"Ümitvar olunuz, şu istikbal inkılâbı içinde en yüksek gür sada İslâm'ın sadası olacaktır."

Piyasalar

İftar misafirleri

16 Ağustos 2011, Salı
ÇOCUKLUĞUMUN RAMAZANLARI EKREM KILIÇ
Misâfir hanımlar ve çocuklar, ikindiden sonra dâvetli olduklara eve gelirdi. Bayanlar mutfak işlerine yardımcı olurken, bir yandan da görüşemedikleri zamanlarda olan biteni birbirine naklederek vakti değerlendirirlerdi. Çocuklar, erkekler eve gelinceye kadar sokakta kalmayı tercîh ederdi. Zâten, eve girmek isteseler de ev halkının sert îtirazları ile karşılaşırlardı.
Ezana az bir vakit kala erkekler misâfirleri ile eve gelirler; hemen misâfir odasına geçerlerdi. Taşınabilir bir sistem olarak düzenlenmiş klasik el yıkama leğeni, üzerine oturtulmuş küçük ibrik, evin genç mensûbu tarafından odaya getirilirdi. Bir elinde sabun, kolunda havlu tutarken diğer eli ile ibrikten büyüklerin ellerine su dökmek sûretiyle hemen orada bu temizlik işi yapılır; yemekten sonra tekrar aynı işlemin yapılabilmesi için, küçük leğen dışarıdaki lavaboya boşaltılıp, ibrikteki su ikmâl edilir ve kapının yanına bırakılırdı.

▸ Sağlanan veriler:
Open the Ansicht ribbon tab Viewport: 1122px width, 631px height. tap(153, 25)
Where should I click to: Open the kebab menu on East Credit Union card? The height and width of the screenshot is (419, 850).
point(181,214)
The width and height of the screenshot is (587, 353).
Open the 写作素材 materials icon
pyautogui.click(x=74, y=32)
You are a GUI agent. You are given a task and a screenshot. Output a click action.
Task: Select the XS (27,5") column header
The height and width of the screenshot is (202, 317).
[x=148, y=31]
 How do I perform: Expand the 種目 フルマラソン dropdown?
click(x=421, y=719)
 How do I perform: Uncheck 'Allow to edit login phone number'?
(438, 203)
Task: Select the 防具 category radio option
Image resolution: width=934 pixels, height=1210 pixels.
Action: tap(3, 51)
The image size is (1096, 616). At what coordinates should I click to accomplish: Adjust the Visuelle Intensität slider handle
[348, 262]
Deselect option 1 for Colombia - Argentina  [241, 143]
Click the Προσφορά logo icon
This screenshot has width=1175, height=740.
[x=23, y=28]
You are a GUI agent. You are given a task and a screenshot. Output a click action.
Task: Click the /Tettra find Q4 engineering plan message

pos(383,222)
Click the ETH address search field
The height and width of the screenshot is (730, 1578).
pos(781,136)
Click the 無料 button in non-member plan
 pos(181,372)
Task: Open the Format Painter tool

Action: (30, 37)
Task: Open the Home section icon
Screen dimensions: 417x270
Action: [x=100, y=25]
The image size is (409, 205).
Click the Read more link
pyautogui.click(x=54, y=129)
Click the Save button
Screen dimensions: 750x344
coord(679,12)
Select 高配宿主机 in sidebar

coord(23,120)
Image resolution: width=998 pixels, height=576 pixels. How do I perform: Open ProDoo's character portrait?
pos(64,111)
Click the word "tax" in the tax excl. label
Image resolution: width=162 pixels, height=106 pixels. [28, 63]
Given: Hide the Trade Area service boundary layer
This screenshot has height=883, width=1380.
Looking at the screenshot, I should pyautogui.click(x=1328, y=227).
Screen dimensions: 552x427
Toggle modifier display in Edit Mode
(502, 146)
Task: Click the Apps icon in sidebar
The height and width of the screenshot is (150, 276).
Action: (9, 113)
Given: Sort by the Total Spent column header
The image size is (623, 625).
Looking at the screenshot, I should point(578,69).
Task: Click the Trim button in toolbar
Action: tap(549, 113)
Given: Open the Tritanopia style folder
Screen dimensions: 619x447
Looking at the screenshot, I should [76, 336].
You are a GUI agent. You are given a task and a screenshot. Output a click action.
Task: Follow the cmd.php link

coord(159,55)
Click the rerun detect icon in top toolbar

▸ Yapmanız gerekenler:
• a. Kayıtlarda "Click the Προσφορά logo icon" satırından kayıtların sonuna kadar uzanan bölümü, boş satırları atlayarak Markdown tablosu biçiminde yazın. "Sıra" sütununa satır numarasını, "Satır" sütununa da satırın kendisini koyun.
• b. Çocukluk ramazanlarındaki iftar misafirlerini anlatan metni kaldığı yerden sürdürün.

▸ Alıştırma cevapları:
• a.
| Sıra | Satır |
|---|---|
| 1 | Click the Προσφορά logo icon |
| 2 | This screenshot has width=1175, height=740. |
| 3 | [x=23, y=28] |
| 4 | You are a GUI agent. You are given a task and a screenshot. Output a click action. |
| 5 | Task: Click the /Tettra find Q4 engineering plan message |
| 6 | pos(383,222) |
| 7 | Click the ETH address search field |
| 8 | The height and width of the screenshot is (730, 1578). |
| 9 | pos(781,136) |
| 10 | Click the 無料 button in non-member plan |
| 11 |  pos(181,372) |
| 12 | Task: Open the Format Painter tool |
| 13 | Action: (30, 37) |
| 14 | Task: Open the Home section icon |
| 15 | Screen dimensions: 417x270 |
| 16 | Action: [x=100, y=25] |
| 17 | The image size is (409, 205). |
| 18 | Click the Read more link |
| 19 | pyautogui.click(x=54, y=129) |
| 20 | Click the Save button |
| 21 | Screen dimensions: 750x344 |
| 22 | coord(679,12) |
| 23 | Select 高配宿主机 in sidebar |
| 24 | coord(23,120) |
| 25 | Image resolution: width=998 pixels, height=576 pixels. How do I perform: Open ProDoo's character portrait? |
| 26 | pos(64,111) |
| 27 | Click the word "tax" in the tax excl. label |
| 28 | Image resolution: width=162 pixels, height=106 pixels. [28, 63] |
| 29 | Given: Hide the Trade Area service boundary layer |
| 30 | This screenshot has height=883, width=1380. |
| 31 | Looking at the screenshot, I should pyautogui.click(x=1328, y=227). |
| 32 | Screen dimensions: 552x427 |
| 33 | Toggle modifier display in Edit Mode |
| 34 | (502, 146) |
| 35 | Task: Click the Apps icon in sidebar |
| 36 | The height and width of the screenshot is (150, 276). |
| 37 | Action: (9, 113) |
| 38 | Given: Sort by the Total Spent column header |
| 39 | The image size is (623, 625). |
| 40 | Looking at the screenshot, I should point(578,69). |
| 41 | Task: Click the Trim button in toolbar |
| 42 | Action: tap(549, 113) |
| 43 | Given: Open the Tritanopia style folder |
| 44 | Screen dimensions: 619x447 |
| 45 | Looking at the screenshot, I should [76, 336]. |
| 46 | You are a GUI agent. You are given a task and a screenshot. Output a click action. |
| 47 | Task: Follow the cmd.php link |
| 48 | coord(159,55) |
| 49 | Click the rerun detect icon in top toolbar |

• b.
Odalar birbirinin benzeri ve çok sâde döşenmiş olurdu. Pencere tarafında, boydan boya bir sedir bulunurdu. Üzerindeki minderler, yaslanmak için yastıklarla misâfirler ve büyüklerin öncelikle oturduğu yer olurdu. Tahta tabanlı odada, âilenin mâlî durumuna göre yere halı veya kilim, duvar diplerine minderler döşenirdi. Kışları, oturma odasında, aynı zamanda yemek yapmakta da kullanılan kuzine tipi bir sobada, ilçe yakınlarındaki linyit ocaklarından çıkarılan kömür yakılırdı. Misâfir odasında ise çabuk yanıp ısıtması için, çoğunlukla odun sobası kurulurdu.
Yere serilen sofra bezinin üstüne tahtadan yapılmış 30-40 cm.lik bir yükselti konur ve büyük bir sini bunun üzerine yerleştirilirdi. Şahıslar bir dizlerini altlarına alarak, diğerini dikerler ve bükük dizin üstüne bir peşkîr yerleştirmek sûretiyle yemek döküntülerinden elbiselerini korumuş olurlardı.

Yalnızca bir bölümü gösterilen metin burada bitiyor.